### Metin alıntısı
#####

O dönemde rus entelektüeli, yazarı sürekli bir tartışma ve aydınlanma içindedir. Bu üretilen yapıtlara da yansır. Hatta bazen yazarların bizzat yaşamlarını yönlendirir. Dostoyevski’yi Sibirya’ya götüren işte bu aydınlanma ortamındaki arayışları olmuştur.
Avrupa edebiyatından etkilenen “Doğal Okul” gerçekçi tarzda yazan yazarları ortaya çıkarmıştır. büyük yetenekler yaratmıştır. Gogol, Tolstoy ve Dostoyevski öne çıkarken Turgenyev Avrupa’da çoktan tanınmıştır.
“İvan Turgenyev ( 1818- 1883) büyük romancılar içinde özellikle en klasik olanıdır: dili ve üslubu son derece etkileyici bir uyum gösterir ve bu uyum kaygısı Puşkin’den geçmiştir ona.” [ii]
Turgenyev ile Dostoyevski önce arkadaştırlar. Daha doğrusu Dostoyevski, kardeşi ile çıkardığı dergide Turgenyev yazıları, öyküleri yayınlamaktadır. Bu dönemde Turgenyev’i över Dostoyevski. Ancak daha sonra araları bozulur. Çünkü Dostoyevski koyu Slavcı ve dinci olmuştur. Oysa Turgenyev’in böyle duyguları ve düşünceleri yoktur, onun kafası açık ve daha özgürdür düşünceleri.
Bir Yazarın Günlüğü’nde Dostoyevski söyle der:
“Turgenyev’in Antropka’sını hatırlıyor musun? Çok sevilen yazarın bu epizodu gerçekten harika.”[iii]
“Puşkin ve Gogol’ün yapıtları gibi, Turgenyev’in Avcının Notları da aynı biçimde kavranamaz. Sonuçta büyük yeteneklerimiz, bana öyle geliyor ki, daha uzun zaman Avrupalı’ya tamamen bilinmez gelecek; öyle ki, yetenekleri geliştikçe ve özgün bir yapıya kavuştukça daha da anlaşılmaz olacaklardır.”[iv].

#####

### Toplanan veriler
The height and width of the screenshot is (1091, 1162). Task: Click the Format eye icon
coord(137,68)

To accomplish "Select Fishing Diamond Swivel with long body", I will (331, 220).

#####

### Yapılacak iş
Lütfen Turgenyev ve Dostoyevski metninden "O dönemde rus" sözleriyle başlayıp "ortamındaki arayışları olmuştur." sözleriyle biten bölümü hiç değiştirmeden yazın. Satırlar bu işte hiçbir rol oynamıyor.

### Görev sonucu
O dönemde rus entelektüeli, yazarı sürekli bir tartışma ve aydınlanma içindedir. Bu üretilen yapıtlara da yansır. Hatta bazen yazarların bizzat yaşamlarını yönlendirir. Dostoyevski’yi Sibirya’ya götüren işte bu aydınlanma ortamındaki arayışları olmuştur.